Well, pop the fucking Champagne! It felt a little strange for him to just be gone without it involving a fight, but given how those fights had gone for me I wasn't sad to have missed it. One less enemy for me to worry about. "That's some great news. Honestly, I was tempted to yank Grunkle out of his forehead just to let that thing rip his head off. I also didn't love the idea of him running around Earth, even though he wouldn't have been able to Hulk out. Side note, I think I found Cyne's ghost in a jar."

Tony raised an eyebrow. "Okay, and who is Cyne?"

Katrin took that one. "He was someone that we hired to help us navigate the planes, when we were going to look for - did Callie tell you about the lost Duminere?"

Tony nodded. "Okay. And he came here? Or was already here, like there's two Zoeys?"

"The second one," Katrin said, "so the other Cyne, the one that was hired by us rather than the other version of Zoey and Matlyn, should presumably still be safe in our world."

Katrin checked the green metal loops and confirmed they were safe to remove, so I started popping them free and dumping them in a bag. As I did so, I collected all the fate-bound items as well. I used gloves, and put them directly into a bag; while it was uncommon for fate threads to randomly switch targets, I didn't want to get snagged by one. Better to leave these attached to... Bill? Probably?

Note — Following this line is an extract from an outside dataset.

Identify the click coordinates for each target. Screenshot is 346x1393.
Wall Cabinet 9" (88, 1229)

The shelves were quickly clearing out - there wasn't all that much, really, and most of it seemed safe to handle. I stopped dead, staring at something I recognized. A strange ivory orb. "Holy shit, we have a way of making binding oaths! This is what Sentortzi uses! That means this plan is looking like it's actually possible."

Errod was holding a whole pile of swords, because of course he was. "That's great news," he said, "I think we're done with that side of the room, and other than the shelf you're at right now this side just has dangerous items. Katrin is moving those one at a time and individually wrapping them up."

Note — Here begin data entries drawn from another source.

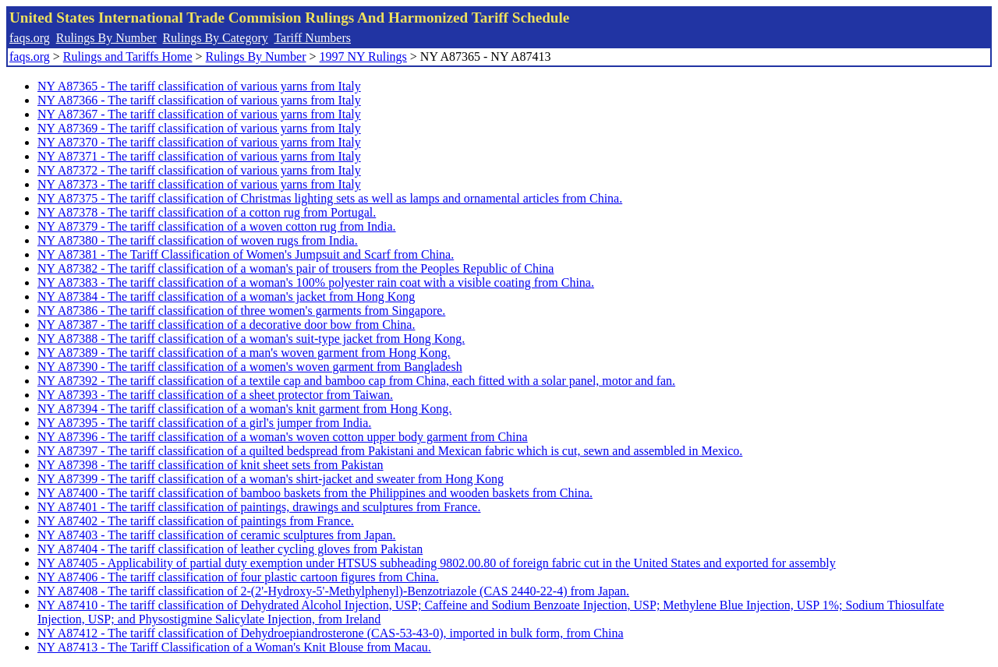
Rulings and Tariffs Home (128, 56)
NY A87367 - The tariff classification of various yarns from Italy (199, 114)
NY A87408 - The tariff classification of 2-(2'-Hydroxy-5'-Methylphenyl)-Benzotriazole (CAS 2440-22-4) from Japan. (333, 591)
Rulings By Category (215, 37)
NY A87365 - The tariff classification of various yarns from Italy (199, 86)
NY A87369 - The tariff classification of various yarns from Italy (199, 128)
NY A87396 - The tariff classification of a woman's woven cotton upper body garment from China (282, 436)
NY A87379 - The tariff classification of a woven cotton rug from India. (216, 226)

I pointed to a sword hilt that was missing its blade. "What's the deal with that thing?"

Errod shook his head. "It's... not a sword, not really. It forms a blade of pure destructive energy, but the way you would fight with something like that... you'd have to treat it as a whole different weapon. You also would need to make sure you don't hit yourself with it."

"Other than accidentally hitting yourself with it, is it dangerous?"

He shrugged. "A note on the card said 'made to destroy magic items, do not allow blade to come into contact with alchemical metals, results can be catastrophic' so I think that's the main concern."

I took it. "Okay. It's very tempting just to destroy everything that we don't want, but I don't love the idea of it being catastrophic. If we want to avoid it touching magic items, we could always just leave it on Earth... and I did promise Tony something..."

Errod shook his head, clearly not approving of that something being a weapon. But what American boy could live without his very own light saber?